Peace keeps trying to break out in unlikely places in the world, and quite frankly, the nation that wields the power to make peace possible isn't being much help.
It is a puzzling development. The United States has been the most successful and eager defender of peaceful solutions between fractious nations for the past 65 years. Its military and economic domination makes such efforts possible, and its main problem during that span has been small nations whose warlike tendencies are not deterred by nuclear threat and most of their leaders are not beholden to the people, or have crazy religious beliefs that override their secular interests and consciences.
During the years of the Cold War between the U.S. and Soviet Russia, the best interests of both nations usually prevailed, thus keeping the general peace, and avoiding open war between the two major powers. The U.S. deserves most of the credit for that. As many new nations were created, the turmoils avoided conflicts with either the U.S. or Russia.
Today, with that good history to build on, and the U.S. currently having the most peace-oriented administration in its recent past, there is a disturbing nostalgia in some circles for another Cold War with Russia.
Defense secretary Ash Carter, now at a NATO meeting in Berlin, says the U.S. and NATO need a "strong and balanced approach" to Russia until Russian leader Putin changes his "backward looking policies." Carter was quoted as saying the U.S. welcomes Russian assistance in combating terrorism and its support in negotiating a nuclear agreement with Iran, but that the U.S. will join other NATO nations in extending economic sanctions against Russia and will provide NATO with money and military means to deter Russian military action.
In short, the military-industrial complex in the U.S. has no reason to worry about any budgeting cutbacks. In fact, Congress just passed an appropriation bill for more defense spending than President Obama or the Pentagon had requested.
Carter and Obama recognize the nostalgia in some Washington circles for a return to the Cold War. It was a strange and dangerous time. The enemy was easy to identify and vilify and difficult to defend without being called an "appeaser," un-American or worse.
But the Cold War with Russia has been over for 25 years and its wounds should have closed, just as wounds from World War II inflicted by Germany and Japan closed, and those wounds were much deeper and less forgivable since they involved real bloodshed and thousands of lives, as well as dollars, compared mainly to bombast during the Cold War. During all the years of the Cold War, no shots were exchanged between Americans and Russians, to my knowledge.

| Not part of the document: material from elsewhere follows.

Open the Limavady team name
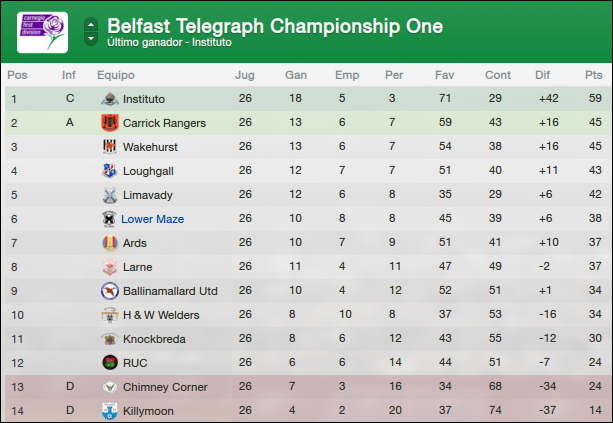This screenshot has width=613, height=423. click(148, 195)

The battle against stateless terrorists such as ISIL, Hamas, and Al Qaeda changed the rules. Since the attacks on the Pentagon and the World Trade Center, the U.S. has waged several wars without utilizing as many friendly forces as it should. The results have not been edifying.

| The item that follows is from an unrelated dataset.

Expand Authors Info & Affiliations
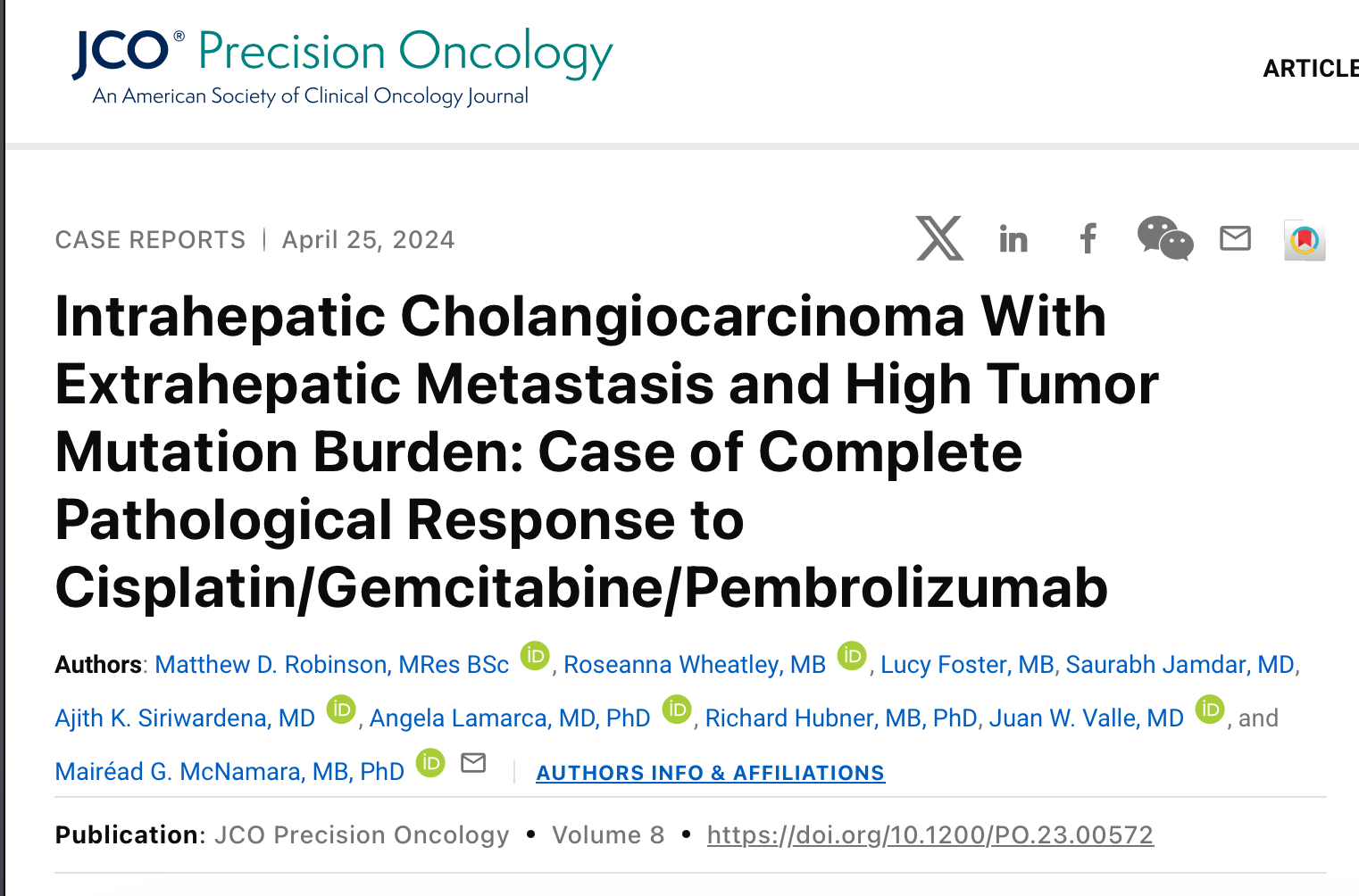The height and width of the screenshot is (896, 1359). [x=711, y=773]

Despite overwhelming military power, the U.S. needs more friends on the ground, reliable friends who share the basic principles of modern civilization, even if their commitment to freedom or civil treatment of their own people are not all the US might prefer. After all, there is no agreement among Americans on the broad scope of freedoms, or what they mean for different peoples, or tribes, or religions. The best we can expect is lack of war, adequate food, water and good plumbing; later indoor toilets might become a priority. For most of the world, a washing machine and indoor toilets should be more welcome than more tanks and trucks which Defense Secretary Carter is promising our NATO allies.
But could Russia become a reliable ally again?

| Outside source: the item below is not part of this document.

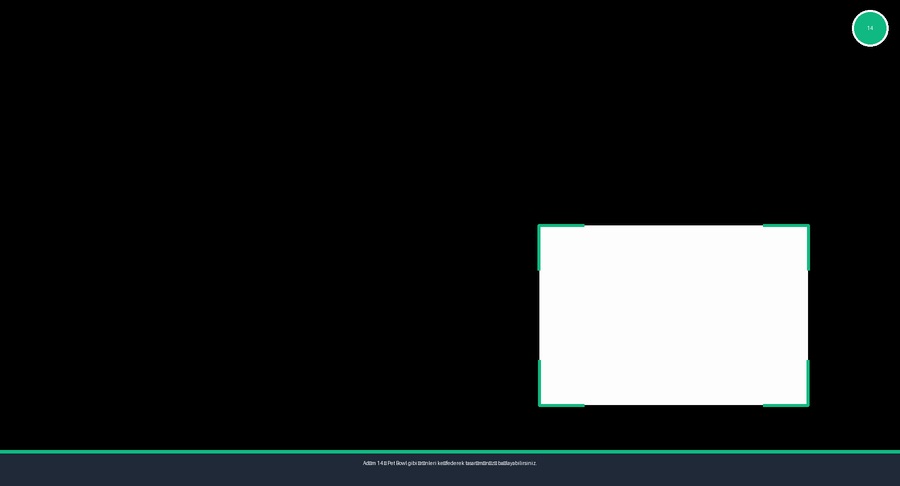Viewport: 900px width, 486px height.
Task: Click the left edge of the highlighted box
Action: click(540, 315)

The record is encouraging.
A century ago, in the first terrible months of the first World War, German troops drove across Belgium and France, bringing them within 30 miles of Paris in less than 30 days. France and England, Germany's main opponents on the so-called Western front, fell back. The French government abandoned Paris in early September and defeat seemed imminent. But along the Marne River, the French armies, after weeks of retreat, stopped the German advance in what was called the Miracle on the Marne. But miracles have reasons.
What turned the tide was the German decision to move two corps to its Eastern front against Russia, giving the French and English a manpower advantage.
In World War II, Russian armies at great human cost held off the Nazis until the U.S. and other allies mustered the men and munitions for the D-Day invasion of Europe in June 1944.
The number of deaths in these wars is difficult to count, but it is estimated that more than 2 million Russians died of disease or wounds, the largest total of casualties for any of the nations involved.
Russia has been an invaluable ally for the US in two wars, and actually in the cold war years.
NATO was organized after World War II for the specific purpose of defending its members against Soviet aggression. In response, the Soviet Union formed the Warsaw Pact composed of Russia and the European nations that Russia dominated at the time. The Warsaw Pact was dissolved nearly 20 years ago, but NATO remains a costly anachronism and a drain on the U.S. budget with no compelling reason to continue.
So we are sending more tanks. Do the terrorists even have tanks?
Against all odds, peace still seems to have a chance to break out, but the nation that is powerful enough to assure please must show the way.